(Beginning of Information)

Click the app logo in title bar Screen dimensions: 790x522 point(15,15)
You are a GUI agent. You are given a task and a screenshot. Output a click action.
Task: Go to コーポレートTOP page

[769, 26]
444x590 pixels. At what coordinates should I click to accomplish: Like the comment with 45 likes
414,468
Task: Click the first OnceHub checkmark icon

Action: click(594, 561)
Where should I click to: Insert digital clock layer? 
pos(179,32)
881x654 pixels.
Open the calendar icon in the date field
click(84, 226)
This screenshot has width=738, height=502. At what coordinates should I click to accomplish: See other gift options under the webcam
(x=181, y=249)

(End of Information)

*Problem to work on:*
Retype all of the entries shown above, exactly.

*Answer below:*
Click the app logo in title bar Screen dimensions: 790x522 point(15,15)
You are a GUI agent. You are given a task and a screenshot. Output a click action.
Task: Go to コーポレートTOP page

[769, 26]
444x590 pixels. At what coordinates should I click to accomplish: Like the comment with 45 likes
414,468
Task: Click the first OnceHub checkmark icon

Action: click(594, 561)
Where should I click to: Insert digital clock layer? 
pos(179,32)
881x654 pixels.
Open the calendar icon in the date field
click(84, 226)
This screenshot has width=738, height=502. At what coordinates should I click to accomplish: See other gift options under the webcam
(x=181, y=249)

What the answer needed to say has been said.